特区のことや、反乱については入れてはいなかった。」
そう言って、ゼロは看護師から受け取ったタブレットを見る。
「その配慮が裏目に出ちゃったみたいね。
特区でのことを、話したの……?」
鋭い視線で質問する彼女に、玉城は一瞬息を呑んだ。
「あ、ああ。何のことだって、すごい形相で怒鳴ってくるから、てめえの皇女様が、日本人は虐殺しろって命令しただろうって怒鳴り返したら、腰抜かしてへなへなと座り込んじまって……」
ラクシャータは深々とため息をつくと、小さく首を振った。
「歩行訓練も始めていないうちから歩き回ったことと、『虐殺』なんてショッキングな言葉を聞いたストレスね。」
「ストレスが原因で、喘息を起こしたと……?」
「ストレスって、体の弱いところに溜まりやすいから……」
ゼロの問いかけにラクシャータは嘆息交じりに答えた。
看護師たちが、玉城を睨みつける。彼女らの視線におの,のいて、一歩後ずさった。
「すみません。」
彼らの会話を聞いていた南が、突然頭を下げた。
「彼が、ショックを受けてしまったのは、俺のせいだと思います。皇女が、総督殺しで有名になった枢木を騎士にしたのは、行政特区に日本人が集まりやすいように利用するためだったんじゃないか、という憶測を言ってしまったからだと………」
「なんでそんなこと、本人の前でいうのよっ!」
担当看護師が怒鳴り声をあげる。
「───すまん。」
「俺も……特区の式典会場は血の海だったって言っちまった。あいつ、自分のせいでたくさん殺されたって……真っ青な顔して……」
杉山の懺悔に、彼女は耐え切れずに手で顔を覆って泣き出してしまった。
室内は重苦しい空気に支配された。
南の憶測は、行政特区が公表され参加希望者が殺到した時から、特区に懐疑的な人間の間で囁かれていたことだ。実際の出来事から鑑みれば、彼らの憶測は当たっていたという事になるだろう。それも、想像を超える最悪な形で。
「でもよう。」
空気を読まない男が口を開く。
「こいつだって、あの会場を見ているはずだぜ。
なんで、今更ショックを受けてるんだ?」
「───覚えていないのよ。」
泣き出してしまった同僚を慰めていた看護師が、絞り出すような声で伝える。
「はっ?」
玉城が頓狂な声を上げ、他の2人も驚きで目を見開く。
「けがの後遺症か、直近6年分の記憶を喪失しているの。ブリタニア軍に所属して私たちと戦っていた記憶は、今の彼にはないわ。精神年齢は11歳の子供なのよ。
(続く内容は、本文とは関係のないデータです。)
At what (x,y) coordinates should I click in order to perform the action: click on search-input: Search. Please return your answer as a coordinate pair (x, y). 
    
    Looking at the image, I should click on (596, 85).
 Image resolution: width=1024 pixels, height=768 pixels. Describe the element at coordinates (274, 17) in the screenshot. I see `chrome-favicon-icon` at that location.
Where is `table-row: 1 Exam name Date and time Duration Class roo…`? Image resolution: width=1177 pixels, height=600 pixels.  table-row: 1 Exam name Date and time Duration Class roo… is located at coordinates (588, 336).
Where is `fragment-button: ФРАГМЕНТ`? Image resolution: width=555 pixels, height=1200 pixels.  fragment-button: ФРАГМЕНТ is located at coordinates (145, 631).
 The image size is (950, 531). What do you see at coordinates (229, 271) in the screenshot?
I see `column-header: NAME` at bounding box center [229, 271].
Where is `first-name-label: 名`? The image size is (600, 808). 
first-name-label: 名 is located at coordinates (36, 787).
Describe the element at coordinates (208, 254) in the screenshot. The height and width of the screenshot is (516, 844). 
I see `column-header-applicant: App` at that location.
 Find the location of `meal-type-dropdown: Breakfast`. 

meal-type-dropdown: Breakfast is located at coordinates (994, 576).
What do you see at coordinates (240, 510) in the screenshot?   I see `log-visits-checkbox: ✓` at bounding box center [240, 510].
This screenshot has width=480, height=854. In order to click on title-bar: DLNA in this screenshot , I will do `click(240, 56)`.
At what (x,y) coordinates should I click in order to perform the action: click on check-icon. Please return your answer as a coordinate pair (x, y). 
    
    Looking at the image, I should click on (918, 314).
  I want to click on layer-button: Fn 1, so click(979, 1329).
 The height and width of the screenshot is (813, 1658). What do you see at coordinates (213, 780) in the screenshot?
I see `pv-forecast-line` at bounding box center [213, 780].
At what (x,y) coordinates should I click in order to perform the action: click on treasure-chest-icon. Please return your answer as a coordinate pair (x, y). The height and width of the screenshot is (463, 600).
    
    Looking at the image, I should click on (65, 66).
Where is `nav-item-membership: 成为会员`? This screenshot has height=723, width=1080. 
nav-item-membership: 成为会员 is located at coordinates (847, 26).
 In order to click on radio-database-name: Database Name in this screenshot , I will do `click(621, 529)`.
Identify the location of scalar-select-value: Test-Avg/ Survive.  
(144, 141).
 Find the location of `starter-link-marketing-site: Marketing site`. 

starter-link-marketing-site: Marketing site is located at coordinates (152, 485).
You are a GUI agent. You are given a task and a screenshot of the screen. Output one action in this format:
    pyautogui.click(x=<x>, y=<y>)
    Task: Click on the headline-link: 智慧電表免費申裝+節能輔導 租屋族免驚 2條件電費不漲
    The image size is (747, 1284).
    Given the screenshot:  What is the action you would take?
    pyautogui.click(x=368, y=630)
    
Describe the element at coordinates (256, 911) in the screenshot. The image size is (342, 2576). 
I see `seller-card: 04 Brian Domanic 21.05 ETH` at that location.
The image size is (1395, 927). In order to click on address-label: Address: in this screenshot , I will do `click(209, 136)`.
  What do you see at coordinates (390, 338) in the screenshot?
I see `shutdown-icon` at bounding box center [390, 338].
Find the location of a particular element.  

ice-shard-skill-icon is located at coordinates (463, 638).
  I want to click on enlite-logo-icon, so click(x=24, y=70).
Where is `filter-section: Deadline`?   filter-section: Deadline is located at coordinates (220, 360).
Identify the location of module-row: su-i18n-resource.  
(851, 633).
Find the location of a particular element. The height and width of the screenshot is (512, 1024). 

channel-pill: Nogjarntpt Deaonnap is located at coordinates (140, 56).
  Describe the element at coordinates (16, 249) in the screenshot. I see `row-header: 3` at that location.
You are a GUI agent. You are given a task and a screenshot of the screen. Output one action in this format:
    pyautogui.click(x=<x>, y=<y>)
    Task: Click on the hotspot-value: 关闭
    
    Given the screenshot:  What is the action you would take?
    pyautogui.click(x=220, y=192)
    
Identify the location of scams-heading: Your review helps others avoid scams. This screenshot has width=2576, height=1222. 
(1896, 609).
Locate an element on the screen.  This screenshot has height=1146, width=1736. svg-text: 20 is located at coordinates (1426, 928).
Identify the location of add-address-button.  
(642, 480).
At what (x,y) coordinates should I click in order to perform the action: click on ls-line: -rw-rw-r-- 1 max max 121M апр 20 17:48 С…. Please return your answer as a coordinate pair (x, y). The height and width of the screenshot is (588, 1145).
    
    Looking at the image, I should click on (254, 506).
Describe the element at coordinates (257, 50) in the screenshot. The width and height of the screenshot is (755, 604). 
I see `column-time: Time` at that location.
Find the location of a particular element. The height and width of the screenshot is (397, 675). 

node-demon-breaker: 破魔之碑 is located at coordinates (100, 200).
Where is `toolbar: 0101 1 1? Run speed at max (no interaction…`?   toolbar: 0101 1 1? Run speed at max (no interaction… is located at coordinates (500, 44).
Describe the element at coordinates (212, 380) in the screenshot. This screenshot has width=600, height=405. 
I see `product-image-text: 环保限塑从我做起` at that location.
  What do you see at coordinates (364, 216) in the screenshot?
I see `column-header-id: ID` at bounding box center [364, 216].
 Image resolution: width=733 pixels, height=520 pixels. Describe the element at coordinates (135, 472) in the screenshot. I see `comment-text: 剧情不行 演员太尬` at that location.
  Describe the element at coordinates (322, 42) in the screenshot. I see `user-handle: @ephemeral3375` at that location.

知らなかった事とは言え、重傷を負った子供には、酷な事を言っちゃたわよね。」
ラクシャータの言葉に、男たちは沈黙するしかできなかった。
ゼロが、スザクの枕元まで進み出る。
「すまなかった。私が中途半端な情報しか渡さなかったために、かえって辛い思いをさせてしまった。」
この言葉に呼応するかのように、スザクの閉じられた瞳から一筋の涙が流れた。
ゼロは、それを指先でぬぐい取ると、右手の手袋を外し素手でスザクの頬に触れる。
「人の体温は、涙に効く……と、聞いたことがある。」
その様子に、科学者で医学博士の女性は目を細める。
スザクの口元が、かすかに動く。何を言っているかと思い、ゼロは耳をそばだてた。
スザクの口から漏れ聞こえてくる音は、人の名前だった。
「ルルーシュ………ナナリー………」
とても微かな声で、意識を集中させていないと聞き取れないほどであったが、彼は確かにそう言っていた。